Öldürülen Meşhur Blogger ve Blog Yazarları Anısına

blog yazarı öldüürldü
Öldürülen Bloggerlar Anısına

İstanbul sokaklarında çeteler yeniden baş gösteriyor


Malumunuz, ülkemiz kötü günlerden geçiyor. İstanbul sokak çetelerinin, uyuşturucu mafyasının ve insan kaçakçılarının odağı haline geldi.  Mafya babalarının oğulları, yeğenleri yeniden adam dövmeye, yaralamaya başladı.

Ota..B..ka cezan kesen RTÜK mafya dizilerine bir şey diyemediği içindir ki eline tespit alan yeni yetmeler sokakta rajon kesme peşinde! Mafya üyeliği övünülecek bir şey değildir.

İstanbul’un en önemli sorunu uyuşturucu


İstanbul Fatih’te uyuşturucu satmadığı için öldürülen bir çocuğun annesinin “benim oğlum tabutlara sığamadı…” feryadı yüreğimi burktu. İstanbul terör örgütlerinin ve insan kaçakçılığı ve uyuşturucu pazarı haline geldiği bir il oldu.

Görev talimatı: İstanbul'daki çetelerle ilgili yazıda "Malumunuz, ülkemiz kötü" ifadesini içeren sözlerle açılıp "bir şey değildir." ile kapanan kısmı hiçbir şeyini değiştirmeden yeniden verir misiniz? Bu satırlar başka bir kaynaktan alınmıştır.

Verilen satırlar:
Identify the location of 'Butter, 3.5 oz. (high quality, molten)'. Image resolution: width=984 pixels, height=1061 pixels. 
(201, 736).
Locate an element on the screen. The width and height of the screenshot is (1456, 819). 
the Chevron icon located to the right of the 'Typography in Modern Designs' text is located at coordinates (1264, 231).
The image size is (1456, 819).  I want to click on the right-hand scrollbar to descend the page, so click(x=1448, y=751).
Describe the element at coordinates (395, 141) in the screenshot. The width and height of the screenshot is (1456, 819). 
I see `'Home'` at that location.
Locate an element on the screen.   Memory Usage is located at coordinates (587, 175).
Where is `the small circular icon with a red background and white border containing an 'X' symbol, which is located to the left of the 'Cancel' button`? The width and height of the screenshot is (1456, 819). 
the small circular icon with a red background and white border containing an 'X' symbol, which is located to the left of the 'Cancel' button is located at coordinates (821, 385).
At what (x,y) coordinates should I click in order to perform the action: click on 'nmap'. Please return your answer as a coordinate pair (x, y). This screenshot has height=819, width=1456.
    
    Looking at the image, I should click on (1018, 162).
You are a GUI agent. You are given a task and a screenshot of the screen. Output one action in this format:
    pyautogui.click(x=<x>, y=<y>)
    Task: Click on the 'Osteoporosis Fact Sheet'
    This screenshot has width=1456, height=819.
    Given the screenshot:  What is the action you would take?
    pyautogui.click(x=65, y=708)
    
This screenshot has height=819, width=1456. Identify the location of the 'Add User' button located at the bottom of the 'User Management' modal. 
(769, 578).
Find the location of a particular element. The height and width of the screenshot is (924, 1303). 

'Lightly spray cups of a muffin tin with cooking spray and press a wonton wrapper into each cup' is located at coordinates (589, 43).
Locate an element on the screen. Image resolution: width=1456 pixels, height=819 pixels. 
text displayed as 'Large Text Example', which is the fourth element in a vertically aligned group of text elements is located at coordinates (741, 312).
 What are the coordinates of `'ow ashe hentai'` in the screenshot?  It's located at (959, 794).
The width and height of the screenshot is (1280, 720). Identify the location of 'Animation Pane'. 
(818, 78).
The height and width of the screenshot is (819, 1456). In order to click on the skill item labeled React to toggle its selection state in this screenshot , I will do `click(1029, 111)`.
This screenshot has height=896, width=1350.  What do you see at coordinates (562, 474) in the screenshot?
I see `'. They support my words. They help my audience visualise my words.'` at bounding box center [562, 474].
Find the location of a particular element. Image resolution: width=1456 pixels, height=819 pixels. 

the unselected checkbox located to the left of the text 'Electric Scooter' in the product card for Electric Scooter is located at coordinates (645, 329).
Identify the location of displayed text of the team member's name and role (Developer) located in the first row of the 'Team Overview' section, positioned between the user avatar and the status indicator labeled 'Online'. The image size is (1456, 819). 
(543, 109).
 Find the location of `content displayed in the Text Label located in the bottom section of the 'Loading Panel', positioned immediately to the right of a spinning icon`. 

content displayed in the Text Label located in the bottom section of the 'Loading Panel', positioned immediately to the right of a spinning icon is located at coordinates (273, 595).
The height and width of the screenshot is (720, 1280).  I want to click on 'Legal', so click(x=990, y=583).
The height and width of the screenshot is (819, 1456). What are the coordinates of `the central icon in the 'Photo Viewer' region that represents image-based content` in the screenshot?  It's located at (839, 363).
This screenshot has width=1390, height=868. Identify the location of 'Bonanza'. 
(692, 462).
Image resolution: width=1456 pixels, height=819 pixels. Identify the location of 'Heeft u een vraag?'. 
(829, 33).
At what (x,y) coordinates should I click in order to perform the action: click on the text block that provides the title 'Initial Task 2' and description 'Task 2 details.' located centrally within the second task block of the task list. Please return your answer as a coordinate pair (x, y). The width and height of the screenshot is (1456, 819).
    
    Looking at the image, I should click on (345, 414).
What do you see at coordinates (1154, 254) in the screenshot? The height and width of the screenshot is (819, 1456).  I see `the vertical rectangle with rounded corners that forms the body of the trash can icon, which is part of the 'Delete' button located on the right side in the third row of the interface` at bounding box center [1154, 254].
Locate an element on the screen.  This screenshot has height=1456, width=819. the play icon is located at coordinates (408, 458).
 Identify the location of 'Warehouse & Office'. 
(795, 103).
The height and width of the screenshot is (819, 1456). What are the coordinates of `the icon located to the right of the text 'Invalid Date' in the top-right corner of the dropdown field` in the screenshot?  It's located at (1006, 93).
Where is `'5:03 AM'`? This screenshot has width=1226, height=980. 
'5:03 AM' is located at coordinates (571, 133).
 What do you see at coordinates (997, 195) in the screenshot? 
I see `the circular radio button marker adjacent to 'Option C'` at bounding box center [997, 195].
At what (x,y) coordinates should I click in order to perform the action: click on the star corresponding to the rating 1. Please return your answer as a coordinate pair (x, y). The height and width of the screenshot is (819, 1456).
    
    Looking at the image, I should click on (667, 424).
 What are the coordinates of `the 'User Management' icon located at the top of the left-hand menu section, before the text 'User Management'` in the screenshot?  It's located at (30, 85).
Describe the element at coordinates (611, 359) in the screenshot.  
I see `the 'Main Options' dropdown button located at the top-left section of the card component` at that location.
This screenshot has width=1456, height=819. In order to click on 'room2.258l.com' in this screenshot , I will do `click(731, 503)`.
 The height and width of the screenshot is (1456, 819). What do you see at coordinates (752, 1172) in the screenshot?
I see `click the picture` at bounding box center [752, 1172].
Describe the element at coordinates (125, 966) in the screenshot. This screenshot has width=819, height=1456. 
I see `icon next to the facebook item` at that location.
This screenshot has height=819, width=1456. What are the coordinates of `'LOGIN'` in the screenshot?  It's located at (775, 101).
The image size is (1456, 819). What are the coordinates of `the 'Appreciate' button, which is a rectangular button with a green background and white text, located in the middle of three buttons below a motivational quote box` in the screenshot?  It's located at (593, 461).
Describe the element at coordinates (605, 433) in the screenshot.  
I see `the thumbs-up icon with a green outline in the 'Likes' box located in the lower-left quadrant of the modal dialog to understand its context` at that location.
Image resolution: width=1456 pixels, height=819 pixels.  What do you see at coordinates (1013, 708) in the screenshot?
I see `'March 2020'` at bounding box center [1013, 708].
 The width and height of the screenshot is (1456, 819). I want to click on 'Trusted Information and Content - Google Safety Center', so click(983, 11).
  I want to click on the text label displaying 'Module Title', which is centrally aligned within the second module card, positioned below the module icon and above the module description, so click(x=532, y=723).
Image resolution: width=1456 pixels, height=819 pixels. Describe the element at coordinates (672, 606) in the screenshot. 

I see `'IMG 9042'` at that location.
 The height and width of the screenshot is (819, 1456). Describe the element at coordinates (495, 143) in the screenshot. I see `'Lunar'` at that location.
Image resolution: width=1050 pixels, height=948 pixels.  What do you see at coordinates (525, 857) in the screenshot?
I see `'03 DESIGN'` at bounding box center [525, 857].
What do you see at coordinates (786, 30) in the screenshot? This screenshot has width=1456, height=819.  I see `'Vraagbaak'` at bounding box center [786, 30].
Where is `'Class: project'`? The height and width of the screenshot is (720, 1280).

Yazılı çözüm:
Malumunuz, ülkemiz kötü günlerden geçiyor. İstanbul sokak çetelerinin, uyuşturucu mafyasının ve insan kaçakçılarının odağı haline geldi.  Mafya babalarının oğulları, yeğenleri yeniden adam dövmeye, yaralamaya başladı.

Ota..B..ka cezan kesen RTÜK mafya dizilerine bir şey diyemediği içindir ki eline tespit alan yeni yetmeler sokakta rajon kesme peşinde! Mafya üyeliği övünülecek bir şey değildir.